In this three-in-one Post-Impressionist painting, Chen selected three icons from those three grand masters and constructed them in a pyramid shape. Cezanne’s “Young Man with Red Jacket” (1890-95) on the left-hand side, Van Gogh’s “Dr. Paul Gachet” (1890) on the right-hand side, and above them, lying on the bed, is Gauguin’s “O. Taiti (Nevermore)” (1897), immobile, naked, with open eyes, an antique beauty, an exotic girl, an immemorial youth of nature.

These three familiar figures from European art history differ in color: Cezanne’s young man is in white and red, Van Gogh’s Dr. Gachet, in ultramarine blue, and Gauguin’s lady is golden brown. They are pulled together by the strong red color of the pyramid shape in the center of the painting, which is originally the extension of Dr. Gachet’s table on which he rests his right elbow and left hand. This red color, while intensifying the three figures, unifies them with its commending power of the pigment.

There is another element quite central to the whole balance and harmony of the artwork — the white spot upon the red table. It exists already in Cezanne’s original work, but Chen reshaped the rectangle and saturated the white to coordinate it with the rest of the painting. It reflects the boy’s white shirt as well as Dr. Gachet’s cap and collar, along with Gauguin’s white bed sheet and the silvery nackles upon the bed. This white shape upon the red table carries the painting’s center point.

Even though these three subjects were borne from different masters and in different styles and expressions, we find a unity in them, due in part to the similar positions of their hands. Cezanne’s young man and Dr. Gachet, both rest their heads upon their elbows (though in opposition) with another hand on the table. As for Gauguin’s declining lady, she rests her head on her left palm while her other arm lies in a 90-degree angle.

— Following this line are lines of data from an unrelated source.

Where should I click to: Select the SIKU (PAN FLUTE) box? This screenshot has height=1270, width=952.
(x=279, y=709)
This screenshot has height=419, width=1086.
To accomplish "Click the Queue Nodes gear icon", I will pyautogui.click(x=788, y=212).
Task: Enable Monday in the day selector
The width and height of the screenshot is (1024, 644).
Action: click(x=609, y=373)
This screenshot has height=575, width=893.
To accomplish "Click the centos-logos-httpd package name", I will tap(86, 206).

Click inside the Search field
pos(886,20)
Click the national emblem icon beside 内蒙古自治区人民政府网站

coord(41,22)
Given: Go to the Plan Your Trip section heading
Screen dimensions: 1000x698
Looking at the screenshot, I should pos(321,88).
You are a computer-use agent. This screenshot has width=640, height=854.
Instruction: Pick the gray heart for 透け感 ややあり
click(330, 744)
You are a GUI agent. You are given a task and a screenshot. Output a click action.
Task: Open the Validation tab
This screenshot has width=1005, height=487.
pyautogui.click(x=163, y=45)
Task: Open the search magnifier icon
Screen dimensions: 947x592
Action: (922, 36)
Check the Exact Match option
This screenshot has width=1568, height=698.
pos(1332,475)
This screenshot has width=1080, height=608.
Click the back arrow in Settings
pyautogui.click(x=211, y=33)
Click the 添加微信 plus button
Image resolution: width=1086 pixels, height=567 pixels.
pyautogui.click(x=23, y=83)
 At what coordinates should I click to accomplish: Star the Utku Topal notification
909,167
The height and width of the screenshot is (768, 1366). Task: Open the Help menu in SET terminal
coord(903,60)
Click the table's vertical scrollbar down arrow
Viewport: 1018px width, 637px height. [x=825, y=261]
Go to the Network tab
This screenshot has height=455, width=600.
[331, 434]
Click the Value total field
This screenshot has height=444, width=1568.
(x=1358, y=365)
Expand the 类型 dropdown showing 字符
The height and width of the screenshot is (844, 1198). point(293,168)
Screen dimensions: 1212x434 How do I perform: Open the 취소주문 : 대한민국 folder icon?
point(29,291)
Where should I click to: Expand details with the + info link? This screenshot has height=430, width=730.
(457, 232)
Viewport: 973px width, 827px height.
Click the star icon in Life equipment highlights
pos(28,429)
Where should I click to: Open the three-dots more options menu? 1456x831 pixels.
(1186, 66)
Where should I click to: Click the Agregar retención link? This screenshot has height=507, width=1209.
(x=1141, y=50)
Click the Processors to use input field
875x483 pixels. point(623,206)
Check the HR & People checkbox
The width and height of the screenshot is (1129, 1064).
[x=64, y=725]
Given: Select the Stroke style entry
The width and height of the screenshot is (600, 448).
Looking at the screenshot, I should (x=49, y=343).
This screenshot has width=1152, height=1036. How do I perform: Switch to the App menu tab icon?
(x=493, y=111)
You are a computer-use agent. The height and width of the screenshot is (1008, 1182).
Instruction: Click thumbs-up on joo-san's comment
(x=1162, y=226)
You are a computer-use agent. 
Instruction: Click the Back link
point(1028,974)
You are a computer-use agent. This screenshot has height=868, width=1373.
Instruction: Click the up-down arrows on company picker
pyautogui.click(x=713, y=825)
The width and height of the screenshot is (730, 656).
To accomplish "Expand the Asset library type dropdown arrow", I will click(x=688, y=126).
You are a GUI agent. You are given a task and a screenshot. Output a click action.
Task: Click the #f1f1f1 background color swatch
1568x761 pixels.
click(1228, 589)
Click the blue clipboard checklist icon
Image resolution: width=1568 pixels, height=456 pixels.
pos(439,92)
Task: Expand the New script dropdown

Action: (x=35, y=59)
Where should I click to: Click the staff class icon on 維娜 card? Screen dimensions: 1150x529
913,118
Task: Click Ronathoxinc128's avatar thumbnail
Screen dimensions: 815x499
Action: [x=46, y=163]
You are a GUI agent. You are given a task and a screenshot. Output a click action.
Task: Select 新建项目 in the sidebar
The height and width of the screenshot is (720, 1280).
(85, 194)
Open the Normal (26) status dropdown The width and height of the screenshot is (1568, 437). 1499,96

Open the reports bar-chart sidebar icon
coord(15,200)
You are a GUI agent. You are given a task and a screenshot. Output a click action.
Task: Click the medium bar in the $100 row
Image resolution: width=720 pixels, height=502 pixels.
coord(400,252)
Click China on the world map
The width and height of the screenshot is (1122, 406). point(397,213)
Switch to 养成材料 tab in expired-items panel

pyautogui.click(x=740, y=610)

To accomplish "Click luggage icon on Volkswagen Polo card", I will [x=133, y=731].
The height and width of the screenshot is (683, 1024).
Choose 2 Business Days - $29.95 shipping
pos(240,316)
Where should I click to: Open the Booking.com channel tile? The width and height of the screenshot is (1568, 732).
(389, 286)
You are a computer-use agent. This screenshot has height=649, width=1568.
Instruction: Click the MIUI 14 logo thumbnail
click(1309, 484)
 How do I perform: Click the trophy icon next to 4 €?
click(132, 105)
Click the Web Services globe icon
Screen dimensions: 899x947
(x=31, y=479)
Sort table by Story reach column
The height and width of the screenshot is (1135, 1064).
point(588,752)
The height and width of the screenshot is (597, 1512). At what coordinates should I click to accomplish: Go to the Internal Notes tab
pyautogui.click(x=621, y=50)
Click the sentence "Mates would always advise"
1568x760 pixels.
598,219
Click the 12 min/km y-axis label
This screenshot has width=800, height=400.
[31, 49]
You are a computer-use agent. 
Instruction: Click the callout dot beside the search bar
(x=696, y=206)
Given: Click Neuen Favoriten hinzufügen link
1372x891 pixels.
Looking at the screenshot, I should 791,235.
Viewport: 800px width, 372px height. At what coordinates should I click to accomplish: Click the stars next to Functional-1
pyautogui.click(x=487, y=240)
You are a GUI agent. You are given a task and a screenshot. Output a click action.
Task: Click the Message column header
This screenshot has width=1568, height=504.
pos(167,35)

These three grand masters naturally form a golden triangle in art history, bearing its suggestion in the geography of the Golden Triangle in South East Asia. In the art market recently, Van Gogh’s “Dr. Paul Gachet” (another version) broke historical records with the high price it procured at an international auction. Imagine, one masterpiece from Van Gogh is valued at more than $80 million, if we add a Cezanne and a Gauguin, how much would it be then?